- [SELECTED PASSAGE]

══════════

Dr. J. Gaskell, Dean
Ontario Institute for Studies in Education
University of Toronto
252 Bloor Street West
Toronto, Ontario M5S 1V6
Dear Dr. Gaskell:
It has come to my attention that OISE/UT is making plans to close its doctoral program in History and Philosophy of Education. I am writing today in order to express my disappointment that such a plan is being considered, and to urge you to continue supporting and strengthening the program.
I took two graduate degrees from the History and Philosophy program: a Master of Arts (2003) and Doctor of Philosophy (2007). During my time as a graduate student and in the period since my graduation I have achieved much success in the academy and have been noted publicly as making a significant contribution to the knowledge in my area and the academy in general. In particular, I would like to point out that my doctoral research, The Moral and Pedagogical Importance of Dissent to Catholic Education, received the Association for Moral Education’s 2009 Dissertation Prize for making a “substantial impact both on the field and on policy and practice.” Since graduation I have taken up a faculty position in Educational Foundations at the University of Victoria, and have had great successes in teaching (scores of 4.1 or greater out of 5), research (thirteen publications and seven in review or in press), and service (member of the Faculty of Education’s Adjudications and Appeals Committee, the Learning and Teaching Centre’s Course Redesign Workshop Committee, and Associate Fellow at the Centre for the Study of Religion and Society). I emphatically submit that I do not make these statements in order to self-aggrandize, but rather to attribute them to the teaching, mentorship, thesis supervision, and research collaborations that I was offered while a student in the History and Philosophy program at OISE/UT. Professors Boler, Portelli, Ford, and Boyd are each instrumental figures in the contributions that I make at the University of Victoria.

══════════

- [SHORT TASK] Reproduce the letter to the dean from "Dr. J. Gaskell, Dean" down to "strengthening the program.", word for word.

- [PROVIDED MATERIAL]
══════════

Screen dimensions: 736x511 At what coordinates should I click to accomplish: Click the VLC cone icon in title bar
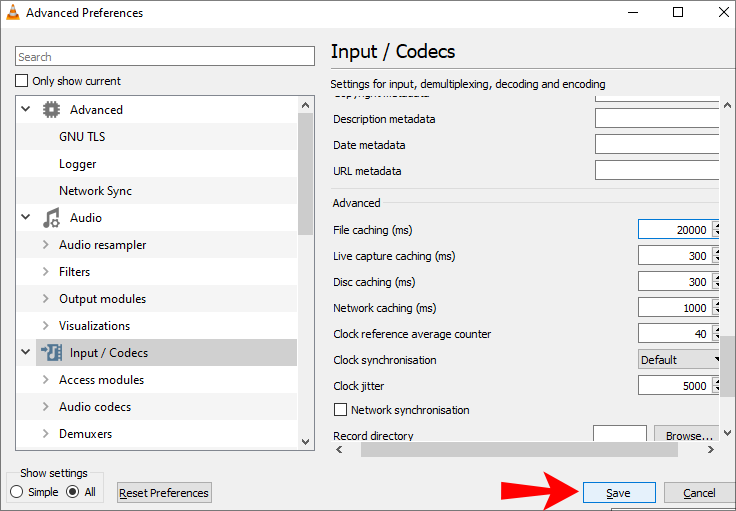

══════════

- [REPLY TO THE TASK]
Dr. J. Gaskell, Dean
Ontario Institute for Studies in Education
University of Toronto
252 Bloor Street West
Toronto, Ontario M5S 1V6
Dear Dr. Gaskell:
It has come to my attention that OISE/UT is making plans to close its doctoral program in History and Philosophy of Education. I am writing today in order to express my disappointment that such a plan is being considered, and to urge you to continue supporting and strengthening the program.